Ökolopoly (von Ravensburger), Quelle: Amazon

„Schon wieder ein Land versenkt!“ Was haben wir getüftelt und studiert, um endlich einmal einen kriselnden Staat wieder auf Vordermann zu bringen. Doch „Ökolopoly“, Frederic Vesters Lernspiel zum Verstehen von Zusammenhängen in komplexen Entscheidungssituationen, hat uns Demut gelehrt. Und mit der Zeit bekamen wir „ein Gespür“ für die Zusammenhänge und erzielten Mal um Mal bessere Ergebnisse – am Ende der achtziger Jahre.

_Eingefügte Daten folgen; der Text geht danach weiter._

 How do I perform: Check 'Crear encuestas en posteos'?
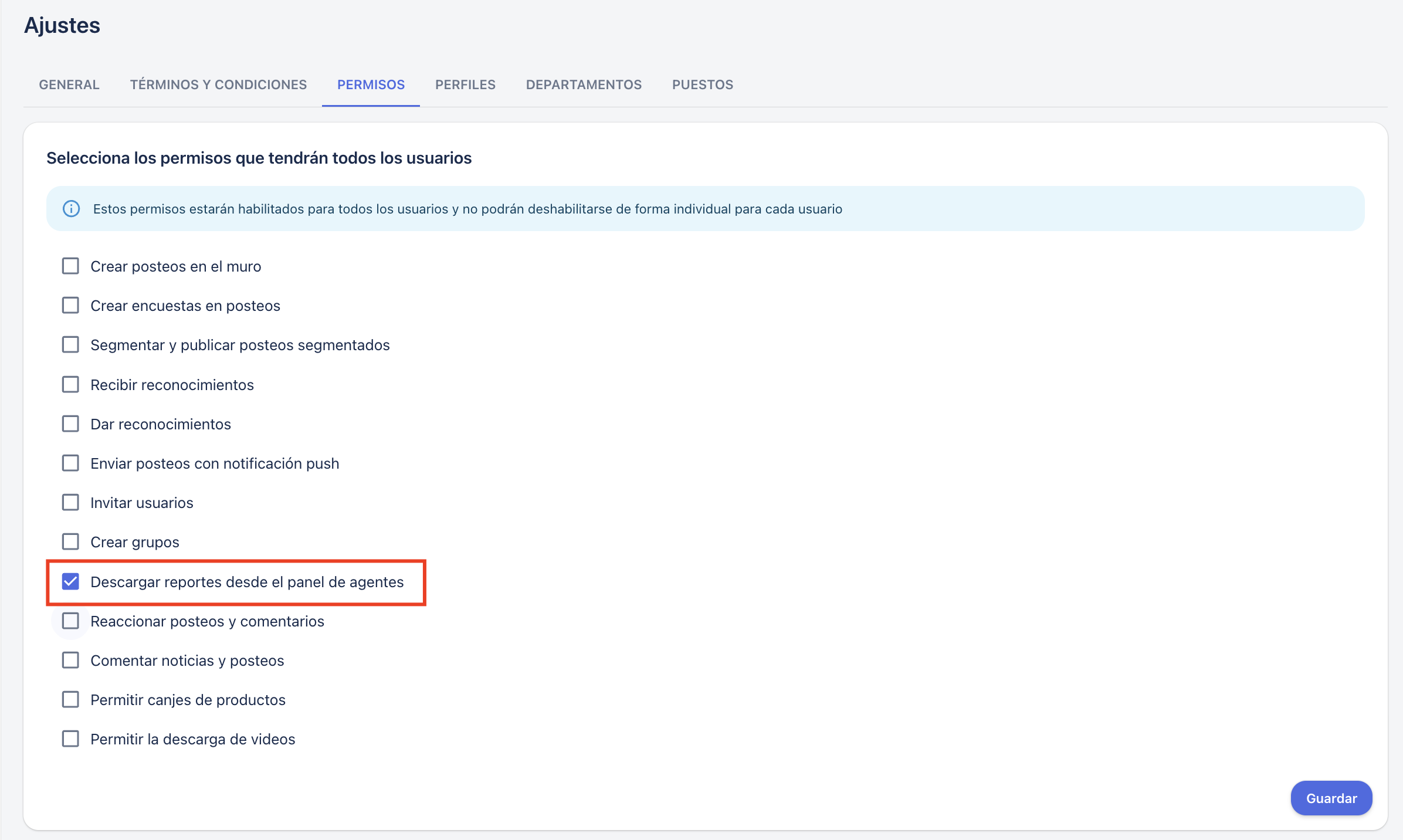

Doch „Spüren“ allein reicht nicht, wenn man es mit komplexen Projekten, etwa zur Strategieentwicklung, zu tun hat. Dazu brauchte es Methoden, die nachvollziehbar und ergebnissicher funktionierten, und die für normal begabte Menschen auch nachvollziehbar waren. Das mit dem Funktionieren haben uns Vester und zwei prominente Vertreter der Hochschule St. Gallen beigebracht: Wir lernten, im Projektkontext zu vernetzen, und entwickelten die Methode dann so weiter, dass sie zu unserer Art der Projektsteuerung zu taugen begann. „Vernetztes Denken“ ist auch heute noch ein anspruchsvolles Herangehen an komplexe Problemlagen, für das nicht jeder die nötige Ambiguitätstoleranz und die nötige Geduld aufzubringen vermag – leider oft um den Preis nachhaltiger Lösungen.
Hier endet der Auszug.